Records contained in a dataset
◇ ◇ ◇ ◇
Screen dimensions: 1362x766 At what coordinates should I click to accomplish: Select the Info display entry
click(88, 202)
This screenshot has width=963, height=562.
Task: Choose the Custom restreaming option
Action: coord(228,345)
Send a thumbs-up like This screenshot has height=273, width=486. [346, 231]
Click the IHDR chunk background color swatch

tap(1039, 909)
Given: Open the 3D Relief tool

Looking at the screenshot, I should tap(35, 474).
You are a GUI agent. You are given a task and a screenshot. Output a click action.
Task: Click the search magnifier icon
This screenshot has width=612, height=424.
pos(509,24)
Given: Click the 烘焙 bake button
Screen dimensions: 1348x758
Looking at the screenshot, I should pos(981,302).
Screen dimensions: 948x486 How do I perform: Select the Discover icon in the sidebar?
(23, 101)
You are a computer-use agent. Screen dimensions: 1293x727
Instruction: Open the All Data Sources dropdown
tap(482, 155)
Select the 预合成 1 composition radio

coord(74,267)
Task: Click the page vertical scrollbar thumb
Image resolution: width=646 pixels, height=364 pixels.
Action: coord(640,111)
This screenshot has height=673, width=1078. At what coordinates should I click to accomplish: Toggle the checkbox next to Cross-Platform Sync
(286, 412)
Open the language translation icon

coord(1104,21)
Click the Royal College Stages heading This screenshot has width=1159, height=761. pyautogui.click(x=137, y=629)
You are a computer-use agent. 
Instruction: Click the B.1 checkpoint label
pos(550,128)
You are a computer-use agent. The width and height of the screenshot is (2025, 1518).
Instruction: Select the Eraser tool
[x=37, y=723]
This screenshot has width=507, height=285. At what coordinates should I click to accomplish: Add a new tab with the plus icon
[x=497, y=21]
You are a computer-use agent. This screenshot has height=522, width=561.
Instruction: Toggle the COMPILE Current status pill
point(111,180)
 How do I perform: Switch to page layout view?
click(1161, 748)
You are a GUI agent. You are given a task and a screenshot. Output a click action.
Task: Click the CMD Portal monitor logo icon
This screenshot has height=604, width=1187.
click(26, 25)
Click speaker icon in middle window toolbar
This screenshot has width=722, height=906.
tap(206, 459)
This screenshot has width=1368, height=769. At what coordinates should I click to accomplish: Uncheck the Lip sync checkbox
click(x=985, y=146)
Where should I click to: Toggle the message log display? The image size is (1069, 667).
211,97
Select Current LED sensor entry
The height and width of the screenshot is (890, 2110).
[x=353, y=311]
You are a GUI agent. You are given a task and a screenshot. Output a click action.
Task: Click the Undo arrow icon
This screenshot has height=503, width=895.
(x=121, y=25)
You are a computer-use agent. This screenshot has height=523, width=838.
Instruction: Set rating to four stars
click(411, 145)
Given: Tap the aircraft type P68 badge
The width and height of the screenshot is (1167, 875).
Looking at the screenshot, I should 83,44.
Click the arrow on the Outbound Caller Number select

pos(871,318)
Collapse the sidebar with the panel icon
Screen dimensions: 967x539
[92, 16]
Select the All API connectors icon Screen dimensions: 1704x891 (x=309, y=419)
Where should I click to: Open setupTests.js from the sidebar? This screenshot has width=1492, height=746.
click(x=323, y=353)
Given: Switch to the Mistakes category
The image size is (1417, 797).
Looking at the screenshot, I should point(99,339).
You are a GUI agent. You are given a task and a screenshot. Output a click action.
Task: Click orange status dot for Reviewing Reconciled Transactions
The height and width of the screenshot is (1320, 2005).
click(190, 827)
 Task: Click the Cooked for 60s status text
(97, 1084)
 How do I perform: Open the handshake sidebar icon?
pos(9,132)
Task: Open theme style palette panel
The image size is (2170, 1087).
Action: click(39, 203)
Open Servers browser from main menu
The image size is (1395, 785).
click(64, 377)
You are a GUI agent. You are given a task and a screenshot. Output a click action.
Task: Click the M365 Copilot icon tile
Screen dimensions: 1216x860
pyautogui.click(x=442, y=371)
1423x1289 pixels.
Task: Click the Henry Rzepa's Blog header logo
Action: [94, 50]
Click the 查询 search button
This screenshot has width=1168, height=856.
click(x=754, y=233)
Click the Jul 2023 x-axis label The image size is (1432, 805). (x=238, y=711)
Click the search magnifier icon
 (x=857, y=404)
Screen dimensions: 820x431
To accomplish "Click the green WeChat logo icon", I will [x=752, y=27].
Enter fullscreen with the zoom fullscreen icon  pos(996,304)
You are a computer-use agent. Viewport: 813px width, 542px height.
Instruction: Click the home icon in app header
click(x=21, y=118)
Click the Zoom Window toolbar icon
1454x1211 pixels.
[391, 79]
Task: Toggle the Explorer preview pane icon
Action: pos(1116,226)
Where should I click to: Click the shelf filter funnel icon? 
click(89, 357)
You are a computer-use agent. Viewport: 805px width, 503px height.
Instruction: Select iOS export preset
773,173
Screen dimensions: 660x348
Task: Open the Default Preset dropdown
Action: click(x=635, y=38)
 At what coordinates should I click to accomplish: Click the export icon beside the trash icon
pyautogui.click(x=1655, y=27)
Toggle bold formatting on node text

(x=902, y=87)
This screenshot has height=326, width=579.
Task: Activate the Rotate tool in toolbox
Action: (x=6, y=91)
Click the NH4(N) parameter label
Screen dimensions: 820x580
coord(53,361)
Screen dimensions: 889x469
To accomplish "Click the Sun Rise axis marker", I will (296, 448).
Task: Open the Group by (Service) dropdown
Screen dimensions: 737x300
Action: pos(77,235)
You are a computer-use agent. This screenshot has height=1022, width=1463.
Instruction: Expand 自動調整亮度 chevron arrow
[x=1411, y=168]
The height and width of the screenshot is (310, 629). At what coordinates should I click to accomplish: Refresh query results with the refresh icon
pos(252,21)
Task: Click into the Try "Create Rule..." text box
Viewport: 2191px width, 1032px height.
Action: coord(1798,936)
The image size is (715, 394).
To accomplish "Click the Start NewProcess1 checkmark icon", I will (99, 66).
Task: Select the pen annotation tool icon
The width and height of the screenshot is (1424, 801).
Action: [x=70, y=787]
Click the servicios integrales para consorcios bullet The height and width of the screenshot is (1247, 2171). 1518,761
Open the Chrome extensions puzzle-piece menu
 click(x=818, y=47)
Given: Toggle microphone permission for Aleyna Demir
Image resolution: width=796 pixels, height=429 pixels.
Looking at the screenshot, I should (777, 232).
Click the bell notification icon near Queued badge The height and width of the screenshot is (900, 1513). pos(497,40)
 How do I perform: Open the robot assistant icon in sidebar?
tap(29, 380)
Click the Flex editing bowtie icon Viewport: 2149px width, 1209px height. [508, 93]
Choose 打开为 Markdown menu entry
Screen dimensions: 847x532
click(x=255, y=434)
◇ ◇ ◇ ◇
(What the task asks)
Every entry needs to be copied again exactly.

(Answer for the task)
Screen dimensions: 1362x766 At what coordinates should I click to accomplish: Select the Info display entry
click(88, 202)
This screenshot has width=963, height=562.
Task: Choose the Custom restreaming option
Action: coord(228,345)
Send a thumbs-up like This screenshot has height=273, width=486. [346, 231]
Click the IHDR chunk background color swatch

tap(1039, 909)
Given: Open the 3D Relief tool

Looking at the screenshot, I should tap(35, 474).
You are a GUI agent. You are given a task and a screenshot. Output a click action.
Task: Click the search magnifier icon
This screenshot has width=612, height=424.
pos(509,24)
Given: Click the 烘焙 bake button
Screen dimensions: 1348x758
Looking at the screenshot, I should pos(981,302).
Screen dimensions: 948x486 How do I perform: Select the Discover icon in the sidebar?
(23, 101)
You are a computer-use agent. Screen dimensions: 1293x727
Instruction: Open the All Data Sources dropdown
tap(482, 155)
Select the 预合成 1 composition radio

coord(74,267)
Task: Click the page vertical scrollbar thumb
Image resolution: width=646 pixels, height=364 pixels.
Action: coord(640,111)
This screenshot has height=673, width=1078. At what coordinates should I click to accomplish: Toggle the checkbox next to Cross-Platform Sync
(286, 412)
Open the language translation icon

coord(1104,21)
Click the Royal College Stages heading This screenshot has width=1159, height=761. pyautogui.click(x=137, y=629)
You are a computer-use agent. 
Instruction: Click the B.1 checkpoint label
pos(550,128)
You are a computer-use agent. The width and height of the screenshot is (2025, 1518).
Instruction: Select the Eraser tool
[x=37, y=723]
This screenshot has width=507, height=285. At what coordinates should I click to accomplish: Add a new tab with the plus icon
[x=497, y=21]
You are a computer-use agent. This screenshot has height=522, width=561.
Instruction: Toggle the COMPILE Current status pill
point(111,180)
 How do I perform: Switch to page layout view?
click(1161, 748)
You are a GUI agent. You are given a task and a screenshot. Output a click action.
Task: Click the CMD Portal monitor logo icon
This screenshot has height=604, width=1187.
click(26, 25)
Click speaker icon in middle window toolbar
This screenshot has width=722, height=906.
tap(206, 459)
This screenshot has width=1368, height=769. At what coordinates should I click to accomplish: Uncheck the Lip sync checkbox
click(x=985, y=146)
Where should I click to: Toggle the message log display? The image size is (1069, 667).
211,97
Select Current LED sensor entry
The height and width of the screenshot is (890, 2110).
[x=353, y=311]
You are a GUI agent. You are given a task and a screenshot. Output a click action.
Task: Click the Undo arrow icon
This screenshot has height=503, width=895.
(x=121, y=25)
You are a computer-use agent. This screenshot has height=523, width=838.
Instruction: Set rating to four stars
click(411, 145)
Given: Tap the aircraft type P68 badge
The width and height of the screenshot is (1167, 875).
Looking at the screenshot, I should 83,44.
Click the arrow on the Outbound Caller Number select

pos(871,318)
Collapse the sidebar with the panel icon
Screen dimensions: 967x539
[92, 16]
Select the All API connectors icon Screen dimensions: 1704x891 (x=309, y=419)
Where should I click to: Open setupTests.js from the sidebar? This screenshot has width=1492, height=746.
click(x=323, y=353)
Given: Switch to the Mistakes category
The image size is (1417, 797).
Looking at the screenshot, I should point(99,339).
You are a GUI agent. You are given a task and a screenshot. Output a click action.
Task: Click orange status dot for Reviewing Reconciled Transactions
The height and width of the screenshot is (1320, 2005).
click(190, 827)
 Task: Click the Cooked for 60s status text
(97, 1084)
 How do I perform: Open the handshake sidebar icon?
pos(9,132)
Task: Open theme style palette panel
The image size is (2170, 1087).
Action: click(39, 203)
Open Servers browser from main menu
The image size is (1395, 785).
click(64, 377)
You are a GUI agent. You are given a task and a screenshot. Output a click action.
Task: Click the M365 Copilot icon tile
Screen dimensions: 1216x860
pyautogui.click(x=442, y=371)
1423x1289 pixels.
Task: Click the Henry Rzepa's Blog header logo
Action: [94, 50]
Click the 查询 search button
This screenshot has width=1168, height=856.
click(x=754, y=233)
Click the Jul 2023 x-axis label The image size is (1432, 805). (x=238, y=711)
Click the search magnifier icon
 (x=857, y=404)
Screen dimensions: 820x431
To accomplish "Click the green WeChat logo icon", I will [x=752, y=27].
Enter fullscreen with the zoom fullscreen icon  pos(996,304)
You are a computer-use agent. Viewport: 813px width, 542px height.
Instruction: Click the home icon in app header
click(x=21, y=118)
Click the Zoom Window toolbar icon
1454x1211 pixels.
[391, 79]
Task: Toggle the Explorer preview pane icon
Action: pos(1116,226)
Where should I click to: Click the shelf filter funnel icon? 
click(89, 357)
You are a computer-use agent. Viewport: 805px width, 503px height.
Instruction: Select iOS export preset
773,173
Screen dimensions: 660x348
Task: Open the Default Preset dropdown
Action: click(x=635, y=38)
 At what coordinates should I click to accomplish: Click the export icon beside the trash icon
pyautogui.click(x=1655, y=27)
Toggle bold formatting on node text

(x=902, y=87)
This screenshot has height=326, width=579.
Task: Activate the Rotate tool in toolbox
Action: (x=6, y=91)
Click the NH4(N) parameter label
Screen dimensions: 820x580
coord(53,361)
Screen dimensions: 889x469
To accomplish "Click the Sun Rise axis marker", I will (296, 448).
Task: Open the Group by (Service) dropdown
Screen dimensions: 737x300
Action: pos(77,235)
You are a computer-use agent. This screenshot has height=1022, width=1463.
Instruction: Expand 自動調整亮度 chevron arrow
[x=1411, y=168]
The height and width of the screenshot is (310, 629). At what coordinates should I click to accomplish: Refresh query results with the refresh icon
pos(252,21)
Task: Click into the Try "Create Rule..." text box
Viewport: 2191px width, 1032px height.
Action: coord(1798,936)
The image size is (715, 394).
To accomplish "Click the Start NewProcess1 checkmark icon", I will (99, 66).
Task: Select the pen annotation tool icon
The width and height of the screenshot is (1424, 801).
Action: [x=70, y=787]
Click the servicios integrales para consorcios bullet The height and width of the screenshot is (1247, 2171). 1518,761
Open the Chrome extensions puzzle-piece menu
 click(x=818, y=47)
Given: Toggle microphone permission for Aleyna Demir
Image resolution: width=796 pixels, height=429 pixels.
Looking at the screenshot, I should (777, 232).
Click the bell notification icon near Queued badge The height and width of the screenshot is (900, 1513). pos(497,40)
 How do I perform: Open the robot assistant icon in sidebar?
tap(29, 380)
Click the Flex editing bowtie icon Viewport: 2149px width, 1209px height. [508, 93]
Choose 打开为 Markdown menu entry
Screen dimensions: 847x532
click(x=255, y=434)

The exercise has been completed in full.